포인팅 데이터셋의 기록
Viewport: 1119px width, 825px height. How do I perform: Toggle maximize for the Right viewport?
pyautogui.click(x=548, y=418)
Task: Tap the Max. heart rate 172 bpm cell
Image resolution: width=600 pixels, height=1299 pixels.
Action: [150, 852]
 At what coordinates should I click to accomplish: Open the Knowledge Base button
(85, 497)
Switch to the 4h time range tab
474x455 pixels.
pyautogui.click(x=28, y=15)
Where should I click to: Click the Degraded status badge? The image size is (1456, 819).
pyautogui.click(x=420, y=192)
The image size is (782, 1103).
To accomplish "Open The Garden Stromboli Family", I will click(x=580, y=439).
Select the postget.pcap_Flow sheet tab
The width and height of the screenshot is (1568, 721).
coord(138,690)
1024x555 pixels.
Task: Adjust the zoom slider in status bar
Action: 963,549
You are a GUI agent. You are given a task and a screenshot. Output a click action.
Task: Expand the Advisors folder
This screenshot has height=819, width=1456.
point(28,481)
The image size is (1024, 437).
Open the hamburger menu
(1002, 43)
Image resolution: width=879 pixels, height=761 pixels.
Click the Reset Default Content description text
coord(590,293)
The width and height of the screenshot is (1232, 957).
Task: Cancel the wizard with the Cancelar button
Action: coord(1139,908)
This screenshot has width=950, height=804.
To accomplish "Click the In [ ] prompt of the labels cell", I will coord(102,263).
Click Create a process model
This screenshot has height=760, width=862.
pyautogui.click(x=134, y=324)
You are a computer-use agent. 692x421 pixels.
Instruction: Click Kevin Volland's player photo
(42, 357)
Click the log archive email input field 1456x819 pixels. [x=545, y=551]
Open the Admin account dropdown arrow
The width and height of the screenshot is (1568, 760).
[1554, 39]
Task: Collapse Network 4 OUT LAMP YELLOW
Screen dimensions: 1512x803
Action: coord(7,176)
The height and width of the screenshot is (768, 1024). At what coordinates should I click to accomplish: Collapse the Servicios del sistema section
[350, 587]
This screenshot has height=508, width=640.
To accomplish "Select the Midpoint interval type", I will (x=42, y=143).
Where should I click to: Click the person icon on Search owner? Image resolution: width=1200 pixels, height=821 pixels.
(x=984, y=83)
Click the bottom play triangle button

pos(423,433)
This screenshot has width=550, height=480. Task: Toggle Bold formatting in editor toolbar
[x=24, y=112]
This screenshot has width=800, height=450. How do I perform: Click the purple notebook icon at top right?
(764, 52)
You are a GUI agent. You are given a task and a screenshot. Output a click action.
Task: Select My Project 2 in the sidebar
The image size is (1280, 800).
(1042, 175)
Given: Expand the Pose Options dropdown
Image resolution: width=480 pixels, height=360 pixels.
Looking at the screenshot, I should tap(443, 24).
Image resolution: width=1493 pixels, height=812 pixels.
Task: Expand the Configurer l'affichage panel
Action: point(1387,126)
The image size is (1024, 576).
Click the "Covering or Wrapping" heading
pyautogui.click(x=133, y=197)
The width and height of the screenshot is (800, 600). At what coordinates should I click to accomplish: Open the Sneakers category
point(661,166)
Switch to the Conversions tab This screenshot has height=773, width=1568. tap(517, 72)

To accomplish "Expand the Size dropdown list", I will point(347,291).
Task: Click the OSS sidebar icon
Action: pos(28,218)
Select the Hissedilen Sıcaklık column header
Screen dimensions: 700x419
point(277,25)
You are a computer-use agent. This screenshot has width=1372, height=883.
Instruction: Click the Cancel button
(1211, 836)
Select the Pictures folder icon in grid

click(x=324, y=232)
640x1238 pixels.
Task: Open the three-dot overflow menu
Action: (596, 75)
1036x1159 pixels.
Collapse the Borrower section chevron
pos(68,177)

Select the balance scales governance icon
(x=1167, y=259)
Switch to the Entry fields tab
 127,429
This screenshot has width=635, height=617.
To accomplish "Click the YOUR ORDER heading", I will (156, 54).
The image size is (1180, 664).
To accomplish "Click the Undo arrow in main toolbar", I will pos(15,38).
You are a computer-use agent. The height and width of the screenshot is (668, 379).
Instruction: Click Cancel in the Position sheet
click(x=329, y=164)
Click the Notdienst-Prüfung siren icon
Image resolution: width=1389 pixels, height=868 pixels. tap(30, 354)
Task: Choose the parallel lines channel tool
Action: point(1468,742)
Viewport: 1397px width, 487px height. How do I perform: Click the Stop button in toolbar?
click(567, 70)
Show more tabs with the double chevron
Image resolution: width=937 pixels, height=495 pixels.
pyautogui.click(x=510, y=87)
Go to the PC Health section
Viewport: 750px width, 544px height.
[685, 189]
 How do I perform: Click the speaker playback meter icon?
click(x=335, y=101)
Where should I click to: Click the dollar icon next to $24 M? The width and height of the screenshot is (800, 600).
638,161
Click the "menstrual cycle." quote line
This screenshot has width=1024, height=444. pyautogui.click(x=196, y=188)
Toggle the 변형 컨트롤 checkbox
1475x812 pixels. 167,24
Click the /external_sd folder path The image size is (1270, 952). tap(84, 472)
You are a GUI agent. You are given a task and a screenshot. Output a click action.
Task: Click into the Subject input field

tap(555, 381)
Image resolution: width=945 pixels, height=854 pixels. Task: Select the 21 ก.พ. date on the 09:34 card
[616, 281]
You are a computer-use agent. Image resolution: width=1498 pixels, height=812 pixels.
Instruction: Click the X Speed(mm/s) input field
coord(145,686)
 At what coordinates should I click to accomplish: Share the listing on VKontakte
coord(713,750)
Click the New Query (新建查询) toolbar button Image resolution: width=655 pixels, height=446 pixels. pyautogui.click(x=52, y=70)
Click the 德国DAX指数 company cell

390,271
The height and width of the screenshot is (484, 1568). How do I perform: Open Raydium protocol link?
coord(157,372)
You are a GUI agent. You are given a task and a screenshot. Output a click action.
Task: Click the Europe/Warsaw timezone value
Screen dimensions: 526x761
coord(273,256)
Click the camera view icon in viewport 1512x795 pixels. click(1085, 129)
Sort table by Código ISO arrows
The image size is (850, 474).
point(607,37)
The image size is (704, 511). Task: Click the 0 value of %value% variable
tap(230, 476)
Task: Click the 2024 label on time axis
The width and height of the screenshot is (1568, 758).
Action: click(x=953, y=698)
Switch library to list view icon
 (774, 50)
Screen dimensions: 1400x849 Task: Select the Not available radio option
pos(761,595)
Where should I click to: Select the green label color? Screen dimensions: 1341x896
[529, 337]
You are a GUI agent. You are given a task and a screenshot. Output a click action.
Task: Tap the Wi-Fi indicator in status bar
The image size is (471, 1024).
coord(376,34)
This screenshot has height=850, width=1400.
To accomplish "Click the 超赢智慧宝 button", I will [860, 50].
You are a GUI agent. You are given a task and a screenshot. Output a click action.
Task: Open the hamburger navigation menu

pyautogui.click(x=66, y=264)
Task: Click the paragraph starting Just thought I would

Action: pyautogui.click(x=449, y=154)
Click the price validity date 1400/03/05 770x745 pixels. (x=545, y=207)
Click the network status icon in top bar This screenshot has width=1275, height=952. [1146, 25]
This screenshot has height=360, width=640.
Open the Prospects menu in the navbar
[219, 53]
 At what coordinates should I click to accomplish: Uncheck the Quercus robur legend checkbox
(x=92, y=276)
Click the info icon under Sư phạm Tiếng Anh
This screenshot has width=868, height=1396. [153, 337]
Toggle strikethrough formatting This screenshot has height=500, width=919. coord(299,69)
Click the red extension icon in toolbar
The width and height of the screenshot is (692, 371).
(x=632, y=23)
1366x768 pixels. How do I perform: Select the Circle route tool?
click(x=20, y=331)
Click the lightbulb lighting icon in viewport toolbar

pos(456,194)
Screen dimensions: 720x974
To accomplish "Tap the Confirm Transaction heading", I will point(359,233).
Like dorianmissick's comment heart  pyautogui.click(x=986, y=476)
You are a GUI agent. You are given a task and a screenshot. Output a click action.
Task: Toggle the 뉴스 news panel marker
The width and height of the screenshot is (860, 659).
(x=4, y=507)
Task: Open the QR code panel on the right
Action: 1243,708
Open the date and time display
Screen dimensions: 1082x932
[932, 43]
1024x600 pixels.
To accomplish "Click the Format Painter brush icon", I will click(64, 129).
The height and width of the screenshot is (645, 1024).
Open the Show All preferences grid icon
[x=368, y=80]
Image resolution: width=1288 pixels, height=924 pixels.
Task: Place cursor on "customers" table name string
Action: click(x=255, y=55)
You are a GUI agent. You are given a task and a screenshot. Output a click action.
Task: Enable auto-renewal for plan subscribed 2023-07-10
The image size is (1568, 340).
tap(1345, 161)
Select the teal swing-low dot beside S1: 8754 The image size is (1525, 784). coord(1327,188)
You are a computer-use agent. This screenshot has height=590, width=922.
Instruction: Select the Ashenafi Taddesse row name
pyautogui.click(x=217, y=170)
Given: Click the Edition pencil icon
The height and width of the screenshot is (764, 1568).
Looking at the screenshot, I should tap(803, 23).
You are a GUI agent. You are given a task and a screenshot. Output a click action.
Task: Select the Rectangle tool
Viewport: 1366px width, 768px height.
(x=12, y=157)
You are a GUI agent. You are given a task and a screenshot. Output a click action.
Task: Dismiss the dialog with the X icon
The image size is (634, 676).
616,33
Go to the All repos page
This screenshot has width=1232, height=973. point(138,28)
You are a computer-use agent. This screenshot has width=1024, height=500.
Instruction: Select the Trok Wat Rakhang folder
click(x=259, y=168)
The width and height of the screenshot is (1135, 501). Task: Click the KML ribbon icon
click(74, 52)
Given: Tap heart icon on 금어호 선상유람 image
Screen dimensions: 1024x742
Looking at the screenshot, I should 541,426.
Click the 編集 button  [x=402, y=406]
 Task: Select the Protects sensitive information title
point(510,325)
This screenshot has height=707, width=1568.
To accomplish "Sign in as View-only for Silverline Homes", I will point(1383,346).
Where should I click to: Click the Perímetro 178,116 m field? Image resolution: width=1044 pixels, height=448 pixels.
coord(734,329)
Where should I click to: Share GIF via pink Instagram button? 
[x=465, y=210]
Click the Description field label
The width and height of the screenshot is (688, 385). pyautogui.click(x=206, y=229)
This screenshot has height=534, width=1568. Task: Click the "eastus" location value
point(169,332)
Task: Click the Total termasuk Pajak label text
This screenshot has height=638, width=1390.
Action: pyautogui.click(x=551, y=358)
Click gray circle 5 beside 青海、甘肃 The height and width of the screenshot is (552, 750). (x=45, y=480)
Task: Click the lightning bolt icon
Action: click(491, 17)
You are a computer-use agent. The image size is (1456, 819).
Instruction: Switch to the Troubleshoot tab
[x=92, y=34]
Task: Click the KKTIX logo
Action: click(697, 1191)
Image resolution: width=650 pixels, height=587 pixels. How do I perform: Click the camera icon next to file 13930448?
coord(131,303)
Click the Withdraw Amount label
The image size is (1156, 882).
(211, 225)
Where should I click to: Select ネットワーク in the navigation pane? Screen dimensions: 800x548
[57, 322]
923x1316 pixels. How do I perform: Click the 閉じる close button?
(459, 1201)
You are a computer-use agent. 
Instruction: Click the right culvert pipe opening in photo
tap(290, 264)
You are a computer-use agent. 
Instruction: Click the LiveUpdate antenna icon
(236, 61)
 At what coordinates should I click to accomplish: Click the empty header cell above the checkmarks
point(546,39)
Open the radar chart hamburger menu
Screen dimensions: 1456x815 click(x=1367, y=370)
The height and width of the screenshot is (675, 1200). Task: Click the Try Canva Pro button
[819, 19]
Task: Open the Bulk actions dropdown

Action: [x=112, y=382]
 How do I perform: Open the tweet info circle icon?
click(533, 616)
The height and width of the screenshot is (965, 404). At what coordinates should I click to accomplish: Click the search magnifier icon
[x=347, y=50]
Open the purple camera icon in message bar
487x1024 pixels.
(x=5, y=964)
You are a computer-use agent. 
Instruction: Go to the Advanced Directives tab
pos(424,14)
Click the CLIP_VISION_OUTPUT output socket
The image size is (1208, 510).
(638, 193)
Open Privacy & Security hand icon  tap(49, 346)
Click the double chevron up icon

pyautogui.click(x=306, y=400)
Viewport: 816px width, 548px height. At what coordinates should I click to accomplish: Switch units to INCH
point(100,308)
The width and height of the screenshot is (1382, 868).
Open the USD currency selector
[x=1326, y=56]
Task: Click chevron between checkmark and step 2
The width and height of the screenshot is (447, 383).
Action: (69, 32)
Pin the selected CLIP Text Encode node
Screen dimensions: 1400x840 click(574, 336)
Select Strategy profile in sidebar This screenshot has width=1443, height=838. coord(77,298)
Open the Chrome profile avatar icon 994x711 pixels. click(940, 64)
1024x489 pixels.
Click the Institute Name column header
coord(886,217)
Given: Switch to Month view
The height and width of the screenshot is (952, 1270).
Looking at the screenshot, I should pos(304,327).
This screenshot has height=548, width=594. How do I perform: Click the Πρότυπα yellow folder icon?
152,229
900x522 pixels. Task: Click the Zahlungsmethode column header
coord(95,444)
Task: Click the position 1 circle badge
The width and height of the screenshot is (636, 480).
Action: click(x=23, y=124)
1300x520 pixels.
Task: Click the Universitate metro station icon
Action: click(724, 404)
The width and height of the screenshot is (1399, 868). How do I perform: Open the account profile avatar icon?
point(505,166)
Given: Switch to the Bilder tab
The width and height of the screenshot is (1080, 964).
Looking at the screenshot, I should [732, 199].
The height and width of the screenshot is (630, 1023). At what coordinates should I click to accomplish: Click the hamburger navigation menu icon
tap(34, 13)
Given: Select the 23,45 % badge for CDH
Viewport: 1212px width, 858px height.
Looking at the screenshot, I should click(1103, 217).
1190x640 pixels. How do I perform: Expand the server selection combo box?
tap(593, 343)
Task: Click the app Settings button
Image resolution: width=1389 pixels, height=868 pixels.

요구 사항 – 위 목록에서 "Where should I click to: Click the Perímetro" 문구가 있는 줄부터 "[x=465, y=210]" 문구가 있는 줄까지, 양 끝 줄을 포함한 이 범위만 요청 줄까지 빠짐없이 다시 적되 답에 나오는 좌표 숫자는 모두 18씩 늘리세요.

전체 출력 –
Where should I click to: Click the Perímetro 178,116 m field? Image resolution: width=1044 pixels, height=448 pixels.
coord(752,347)
Where should I click to: Share GIF via pink Instagram button? 
[x=483, y=228]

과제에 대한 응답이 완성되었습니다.